Copy the data below line for line, changing nothing.

| Records for the task |
┌──
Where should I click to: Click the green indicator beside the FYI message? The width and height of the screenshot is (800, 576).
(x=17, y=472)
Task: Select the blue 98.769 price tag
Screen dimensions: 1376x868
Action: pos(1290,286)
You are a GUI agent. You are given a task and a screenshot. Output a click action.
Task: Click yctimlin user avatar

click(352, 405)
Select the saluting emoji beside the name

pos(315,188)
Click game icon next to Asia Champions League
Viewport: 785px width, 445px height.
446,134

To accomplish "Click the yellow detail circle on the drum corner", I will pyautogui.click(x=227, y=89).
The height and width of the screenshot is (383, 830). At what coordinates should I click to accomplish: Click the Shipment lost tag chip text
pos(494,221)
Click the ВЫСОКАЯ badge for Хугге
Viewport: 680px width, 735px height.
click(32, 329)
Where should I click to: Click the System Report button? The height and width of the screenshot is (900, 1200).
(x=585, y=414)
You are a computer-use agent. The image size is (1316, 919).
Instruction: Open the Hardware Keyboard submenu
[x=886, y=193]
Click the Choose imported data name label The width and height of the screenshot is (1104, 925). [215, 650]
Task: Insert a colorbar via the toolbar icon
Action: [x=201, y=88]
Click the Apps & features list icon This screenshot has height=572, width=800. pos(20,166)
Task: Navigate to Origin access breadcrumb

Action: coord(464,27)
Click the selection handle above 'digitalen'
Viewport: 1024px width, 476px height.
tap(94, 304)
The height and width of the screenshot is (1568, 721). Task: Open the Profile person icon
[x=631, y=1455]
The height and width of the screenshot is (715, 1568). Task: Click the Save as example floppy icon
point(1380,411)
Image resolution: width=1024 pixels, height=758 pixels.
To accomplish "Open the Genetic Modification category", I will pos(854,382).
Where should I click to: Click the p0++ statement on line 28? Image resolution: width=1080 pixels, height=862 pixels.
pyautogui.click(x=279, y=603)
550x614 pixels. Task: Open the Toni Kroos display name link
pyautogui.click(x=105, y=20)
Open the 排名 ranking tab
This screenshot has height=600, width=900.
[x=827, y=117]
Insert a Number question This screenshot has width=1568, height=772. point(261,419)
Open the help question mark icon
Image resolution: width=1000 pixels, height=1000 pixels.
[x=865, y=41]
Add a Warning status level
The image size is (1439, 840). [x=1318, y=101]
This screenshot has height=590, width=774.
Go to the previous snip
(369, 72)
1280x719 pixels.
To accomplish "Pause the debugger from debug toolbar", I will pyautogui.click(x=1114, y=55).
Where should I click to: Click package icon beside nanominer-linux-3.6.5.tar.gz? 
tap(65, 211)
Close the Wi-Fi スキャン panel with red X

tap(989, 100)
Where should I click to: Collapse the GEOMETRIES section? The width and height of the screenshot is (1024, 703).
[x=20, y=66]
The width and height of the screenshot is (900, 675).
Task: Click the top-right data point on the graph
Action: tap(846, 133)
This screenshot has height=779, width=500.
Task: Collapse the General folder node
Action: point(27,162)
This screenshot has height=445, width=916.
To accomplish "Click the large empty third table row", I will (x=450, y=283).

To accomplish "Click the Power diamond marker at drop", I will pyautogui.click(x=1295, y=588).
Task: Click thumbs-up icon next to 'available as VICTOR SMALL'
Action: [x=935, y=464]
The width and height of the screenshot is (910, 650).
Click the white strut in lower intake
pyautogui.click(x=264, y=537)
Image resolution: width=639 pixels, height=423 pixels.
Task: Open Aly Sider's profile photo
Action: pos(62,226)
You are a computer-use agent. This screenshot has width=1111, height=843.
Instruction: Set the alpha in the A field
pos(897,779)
└──
| Expected answer |
Where should I click to: Click the green indicator beside the FYI message? The width and height of the screenshot is (800, 576).
(x=17, y=472)
Task: Select the blue 98.769 price tag
Screen dimensions: 1376x868
Action: pos(1290,286)
You are a GUI agent. You are given a task and a screenshot. Output a click action.
Task: Click yctimlin user avatar

click(352, 405)
Select the saluting emoji beside the name

pos(315,188)
Click game icon next to Asia Champions League
Viewport: 785px width, 445px height.
446,134

To accomplish "Click the yellow detail circle on the drum corner", I will pyautogui.click(x=227, y=89).
The height and width of the screenshot is (383, 830). At what coordinates should I click to accomplish: Click the Shipment lost tag chip text
pos(494,221)
Click the ВЫСОКАЯ badge for Хугге
Viewport: 680px width, 735px height.
click(32, 329)
Where should I click to: Click the System Report button? The height and width of the screenshot is (900, 1200).
(x=585, y=414)
You are a computer-use agent. The image size is (1316, 919).
Instruction: Open the Hardware Keyboard submenu
[x=886, y=193]
Click the Choose imported data name label The width and height of the screenshot is (1104, 925). [215, 650]
Task: Insert a colorbar via the toolbar icon
Action: [x=201, y=88]
Click the Apps & features list icon This screenshot has height=572, width=800. pos(20,166)
Task: Navigate to Origin access breadcrumb

Action: coord(464,27)
Click the selection handle above 'digitalen'
Viewport: 1024px width, 476px height.
tap(94, 304)
The height and width of the screenshot is (1568, 721). Task: Open the Profile person icon
[x=631, y=1455]
The height and width of the screenshot is (715, 1568). Task: Click the Save as example floppy icon
point(1380,411)
Image resolution: width=1024 pixels, height=758 pixels.
To accomplish "Open the Genetic Modification category", I will pos(854,382).
Where should I click to: Click the p0++ statement on line 28? Image resolution: width=1080 pixels, height=862 pixels.
pyautogui.click(x=279, y=603)
550x614 pixels. Task: Open the Toni Kroos display name link
pyautogui.click(x=105, y=20)
Open the 排名 ranking tab
This screenshot has height=600, width=900.
[x=827, y=117]
Insert a Number question This screenshot has width=1568, height=772. point(261,419)
Open the help question mark icon
Image resolution: width=1000 pixels, height=1000 pixels.
[x=865, y=41]
Add a Warning status level
The image size is (1439, 840). [x=1318, y=101]
This screenshot has height=590, width=774.
Go to the previous snip
(369, 72)
1280x719 pixels.
To accomplish "Pause the debugger from debug toolbar", I will pyautogui.click(x=1114, y=55).
Where should I click to: Click package icon beside nanominer-linux-3.6.5.tar.gz? 
tap(65, 211)
Close the Wi-Fi スキャン panel with red X

tap(989, 100)
Where should I click to: Collapse the GEOMETRIES section? The width and height of the screenshot is (1024, 703).
[x=20, y=66]
The width and height of the screenshot is (900, 675).
Task: Click the top-right data point on the graph
Action: tap(846, 133)
This screenshot has height=779, width=500.
Task: Collapse the General folder node
Action: point(27,162)
This screenshot has height=445, width=916.
To accomplish "Click the large empty third table row", I will (x=450, y=283).

To accomplish "Click the Power diamond marker at drop", I will pyautogui.click(x=1295, y=588).
Task: Click thumbs-up icon next to 'available as VICTOR SMALL'
Action: [x=935, y=464]
The width and height of the screenshot is (910, 650).
Click the white strut in lower intake
pyautogui.click(x=264, y=537)
Image resolution: width=639 pixels, height=423 pixels.
Task: Open Aly Sider's profile photo
Action: pos(62,226)
You are a computer-use agent. This screenshot has width=1111, height=843.
Instruction: Set the alpha in the A field
pos(897,779)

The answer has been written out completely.